Preguntas frecuentes
P1: ¿Cuándo se publicará el informe de nóminas no agrícolas de junio?
Se publicará el jueves 2 de julio. Debido a la festividad del Día de la Independencia en EE. UU. el viernes 3 de julio, el informe se adelanta un día esta semana.
P2: ¿Cuál es el consenso de mercado para las NFP de junio?
El mercado espera en general 110 000 nuevos empleos no agrícolas en junio, una tasa de desempleo del 4,3 % y un crecimiento interanual de las ganancias medias por hora del 3,5 %. Las previsiones varían según la institución: Goldman Sachs proyecta 130 000, mientras que JPMorgan espera 125 000.
P3: ¿Por qué hay preocupación a pesar de la estabilidad de la tasa de desempleo?
La estabilidad de la tasa de desempleo se debe a la reducción de la fuerza laboral, no a un auge de la contratación. Menos personas buscando empleo implica una base menor para las estadísticas de desempleo, lo que reduce la tasa de forma mecánica. Citi prevé que el entorno de baja contratación lleve la tasa de desempleo al 4,6 %–4,7 % a finales del verano.
P4: ¿Cómo afectan estos datos a las probabilidades de una subida de tipos de la Fed en septiembre?

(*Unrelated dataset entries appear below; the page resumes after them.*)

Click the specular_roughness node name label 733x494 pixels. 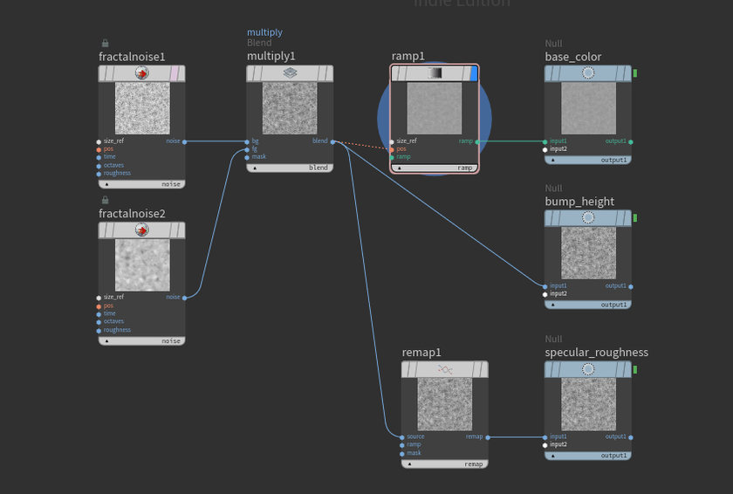[x=597, y=353]
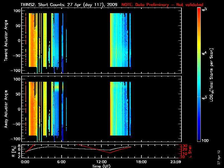224x168 pixels.
Task: Click the 'Away Actuator Angle' axis label
Action: [6, 109]
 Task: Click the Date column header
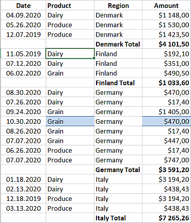coord(24,6)
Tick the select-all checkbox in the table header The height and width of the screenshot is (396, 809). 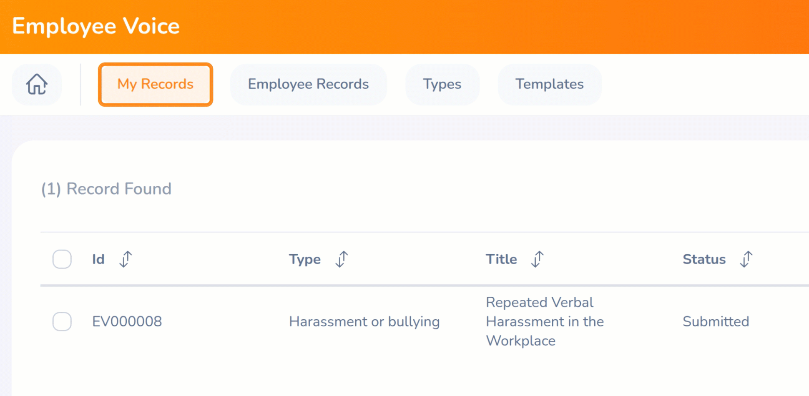tap(62, 259)
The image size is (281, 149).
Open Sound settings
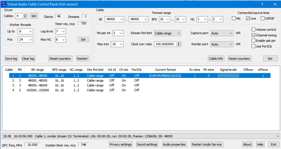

Si los datos son mucho más sólidos de lo previsto, los mercados aumentarán las apuestas por una subida de tipos en septiembre. BofA Securities ya anticipa tres subidas de 75 puntos básicos en total este año. Si los datos son débiles o muestran debilidad interna, la presión para subir tipos podría relajarse.
P5: ¿Qué implican los datos de NFP para los criptoactivos?
Datos sólidos de NFP → mayores expectativas de subidas de tipos → dólar más fuerte → presión sobre los activos de riesgo. Tras la sorpresa de las NFP de mayo, Bitcoin cayó un 15 % en un solo día. Si los datos de junio vuelven a superar las expectativas, el cripto podría enfrentarse a una presión similar.